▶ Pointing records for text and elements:
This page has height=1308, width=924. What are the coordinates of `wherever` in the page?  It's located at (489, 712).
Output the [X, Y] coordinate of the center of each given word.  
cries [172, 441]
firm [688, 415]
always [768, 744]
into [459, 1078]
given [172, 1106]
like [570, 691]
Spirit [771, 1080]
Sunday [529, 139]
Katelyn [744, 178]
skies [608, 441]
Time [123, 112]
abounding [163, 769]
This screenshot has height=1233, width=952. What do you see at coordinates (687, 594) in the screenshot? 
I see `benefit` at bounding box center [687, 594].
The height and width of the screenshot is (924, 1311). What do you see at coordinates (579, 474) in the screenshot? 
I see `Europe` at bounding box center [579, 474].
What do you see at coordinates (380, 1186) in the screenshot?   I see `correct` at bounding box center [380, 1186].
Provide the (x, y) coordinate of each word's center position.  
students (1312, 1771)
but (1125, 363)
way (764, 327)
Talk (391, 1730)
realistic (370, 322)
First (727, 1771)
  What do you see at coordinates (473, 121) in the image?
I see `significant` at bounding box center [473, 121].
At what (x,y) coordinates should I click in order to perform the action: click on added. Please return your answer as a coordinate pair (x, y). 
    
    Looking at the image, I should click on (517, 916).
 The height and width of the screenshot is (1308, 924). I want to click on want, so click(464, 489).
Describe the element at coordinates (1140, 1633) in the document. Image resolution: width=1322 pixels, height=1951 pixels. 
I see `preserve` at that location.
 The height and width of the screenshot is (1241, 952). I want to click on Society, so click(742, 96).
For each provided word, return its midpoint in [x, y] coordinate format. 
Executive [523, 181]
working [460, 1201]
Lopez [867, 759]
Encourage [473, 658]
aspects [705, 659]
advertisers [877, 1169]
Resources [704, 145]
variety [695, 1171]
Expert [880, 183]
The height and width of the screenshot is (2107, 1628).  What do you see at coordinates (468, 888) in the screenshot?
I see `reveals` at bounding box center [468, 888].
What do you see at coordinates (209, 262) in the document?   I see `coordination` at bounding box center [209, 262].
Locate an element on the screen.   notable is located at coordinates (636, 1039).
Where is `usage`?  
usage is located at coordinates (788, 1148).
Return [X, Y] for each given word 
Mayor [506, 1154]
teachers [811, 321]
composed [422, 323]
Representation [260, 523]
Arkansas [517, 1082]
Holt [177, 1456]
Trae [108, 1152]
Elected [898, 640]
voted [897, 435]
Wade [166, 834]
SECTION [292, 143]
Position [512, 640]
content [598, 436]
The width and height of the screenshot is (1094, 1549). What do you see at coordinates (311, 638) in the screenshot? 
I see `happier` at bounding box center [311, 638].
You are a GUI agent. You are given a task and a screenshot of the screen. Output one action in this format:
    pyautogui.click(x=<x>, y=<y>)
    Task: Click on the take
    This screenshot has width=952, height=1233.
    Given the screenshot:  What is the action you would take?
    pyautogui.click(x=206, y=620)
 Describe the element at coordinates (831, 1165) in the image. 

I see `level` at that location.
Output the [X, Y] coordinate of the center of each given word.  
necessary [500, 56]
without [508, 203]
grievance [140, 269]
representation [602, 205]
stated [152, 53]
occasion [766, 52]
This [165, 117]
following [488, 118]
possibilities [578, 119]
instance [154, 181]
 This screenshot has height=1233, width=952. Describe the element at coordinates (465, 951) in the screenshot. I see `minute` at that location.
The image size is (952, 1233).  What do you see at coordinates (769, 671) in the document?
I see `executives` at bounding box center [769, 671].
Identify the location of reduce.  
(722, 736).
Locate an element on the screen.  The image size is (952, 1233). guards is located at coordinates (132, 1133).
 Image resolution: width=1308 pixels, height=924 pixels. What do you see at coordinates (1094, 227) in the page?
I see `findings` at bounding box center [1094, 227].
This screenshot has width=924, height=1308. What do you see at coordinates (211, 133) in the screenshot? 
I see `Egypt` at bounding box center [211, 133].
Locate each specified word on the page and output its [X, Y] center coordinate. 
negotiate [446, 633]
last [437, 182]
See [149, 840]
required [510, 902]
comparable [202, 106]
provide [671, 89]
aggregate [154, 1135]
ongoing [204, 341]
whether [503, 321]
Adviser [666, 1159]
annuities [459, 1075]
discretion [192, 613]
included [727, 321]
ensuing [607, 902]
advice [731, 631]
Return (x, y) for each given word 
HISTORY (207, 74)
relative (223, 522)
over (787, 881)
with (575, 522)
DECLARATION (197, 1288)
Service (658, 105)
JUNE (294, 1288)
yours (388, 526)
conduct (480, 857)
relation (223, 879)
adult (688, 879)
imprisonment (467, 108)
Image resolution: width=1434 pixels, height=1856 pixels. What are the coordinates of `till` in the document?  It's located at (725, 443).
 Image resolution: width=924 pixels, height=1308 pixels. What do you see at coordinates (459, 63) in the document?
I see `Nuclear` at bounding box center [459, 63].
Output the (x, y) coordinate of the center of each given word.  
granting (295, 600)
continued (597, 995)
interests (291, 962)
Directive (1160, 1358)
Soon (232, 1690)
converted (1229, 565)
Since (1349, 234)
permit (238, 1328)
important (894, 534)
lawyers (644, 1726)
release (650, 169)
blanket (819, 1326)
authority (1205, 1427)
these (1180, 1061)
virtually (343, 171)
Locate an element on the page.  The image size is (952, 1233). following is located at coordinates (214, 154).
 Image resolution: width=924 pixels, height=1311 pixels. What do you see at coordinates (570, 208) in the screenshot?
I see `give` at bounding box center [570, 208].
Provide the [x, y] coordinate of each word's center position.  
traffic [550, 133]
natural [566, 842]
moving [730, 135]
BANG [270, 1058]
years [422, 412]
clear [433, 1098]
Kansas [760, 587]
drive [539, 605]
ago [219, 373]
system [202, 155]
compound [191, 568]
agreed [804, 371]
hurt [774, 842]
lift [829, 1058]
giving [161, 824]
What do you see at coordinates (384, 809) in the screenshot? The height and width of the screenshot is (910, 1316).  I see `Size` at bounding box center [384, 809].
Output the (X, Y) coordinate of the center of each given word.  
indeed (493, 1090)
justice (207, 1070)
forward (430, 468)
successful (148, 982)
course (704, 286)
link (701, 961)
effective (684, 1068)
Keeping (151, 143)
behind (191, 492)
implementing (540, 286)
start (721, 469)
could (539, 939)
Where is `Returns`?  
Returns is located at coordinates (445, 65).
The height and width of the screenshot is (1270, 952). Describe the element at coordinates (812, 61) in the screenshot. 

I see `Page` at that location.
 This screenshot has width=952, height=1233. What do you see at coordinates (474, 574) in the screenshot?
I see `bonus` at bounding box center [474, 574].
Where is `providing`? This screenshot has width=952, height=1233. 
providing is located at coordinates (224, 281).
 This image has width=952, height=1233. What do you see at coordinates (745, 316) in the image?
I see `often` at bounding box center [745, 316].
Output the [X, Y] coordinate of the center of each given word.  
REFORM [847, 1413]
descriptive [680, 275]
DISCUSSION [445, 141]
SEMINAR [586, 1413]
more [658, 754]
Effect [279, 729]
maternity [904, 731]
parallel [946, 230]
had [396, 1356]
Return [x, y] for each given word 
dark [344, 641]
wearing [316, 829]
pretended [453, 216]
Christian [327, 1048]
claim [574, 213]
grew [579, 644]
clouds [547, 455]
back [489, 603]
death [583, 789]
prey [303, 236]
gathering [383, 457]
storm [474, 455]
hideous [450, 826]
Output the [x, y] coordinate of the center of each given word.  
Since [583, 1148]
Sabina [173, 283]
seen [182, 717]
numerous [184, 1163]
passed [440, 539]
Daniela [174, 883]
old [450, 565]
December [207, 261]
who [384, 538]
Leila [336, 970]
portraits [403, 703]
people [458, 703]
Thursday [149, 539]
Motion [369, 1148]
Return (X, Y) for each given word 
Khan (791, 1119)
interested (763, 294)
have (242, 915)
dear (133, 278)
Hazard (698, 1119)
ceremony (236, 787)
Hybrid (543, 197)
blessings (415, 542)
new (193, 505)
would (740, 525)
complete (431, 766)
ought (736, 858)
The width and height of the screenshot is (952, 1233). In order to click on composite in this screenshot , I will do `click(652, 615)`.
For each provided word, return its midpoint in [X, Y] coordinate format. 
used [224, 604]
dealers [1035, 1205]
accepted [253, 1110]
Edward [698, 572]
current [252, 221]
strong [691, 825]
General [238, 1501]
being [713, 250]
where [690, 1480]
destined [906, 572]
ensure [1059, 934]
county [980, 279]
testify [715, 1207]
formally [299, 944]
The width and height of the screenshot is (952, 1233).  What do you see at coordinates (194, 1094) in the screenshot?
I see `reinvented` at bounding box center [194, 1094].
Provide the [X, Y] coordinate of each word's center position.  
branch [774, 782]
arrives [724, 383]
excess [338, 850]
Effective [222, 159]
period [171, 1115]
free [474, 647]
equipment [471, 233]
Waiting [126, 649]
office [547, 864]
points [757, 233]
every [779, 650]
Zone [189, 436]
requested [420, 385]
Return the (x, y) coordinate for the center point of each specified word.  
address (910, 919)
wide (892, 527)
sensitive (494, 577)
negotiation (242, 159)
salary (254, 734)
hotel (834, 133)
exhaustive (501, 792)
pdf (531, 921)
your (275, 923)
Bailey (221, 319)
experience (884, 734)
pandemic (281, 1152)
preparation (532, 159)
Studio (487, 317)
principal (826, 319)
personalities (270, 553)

▶ The task: List the entries above as a numbered list, skipping blank lines, starting with the line that contains "virtually (343, 171)" and going on through the line that contains "compound [191, 568]".

▶ Solved exercise:
1. virtually (343, 171)
2. Locate an element on the page.  The image size is (952, 1233). following is located at coordinates (214, 154).
3.  Image resolution: width=924 pixels, height=1311 pixels. What do you see at coordinates (570, 208) in the screenshot?
4. I see `give` at bounding box center [570, 208].
5. Provide the [x, y] coordinate of each word's center position.  
6. traffic [550, 133]
7. natural [566, 842]
8. moving [730, 135]
9. BANG [270, 1058]
10. years [422, 412]
11. clear [433, 1098]
12. Kansas [760, 587]
13. drive [539, 605]
14. ago [219, 373]
15. system [202, 155]
16. compound [191, 568]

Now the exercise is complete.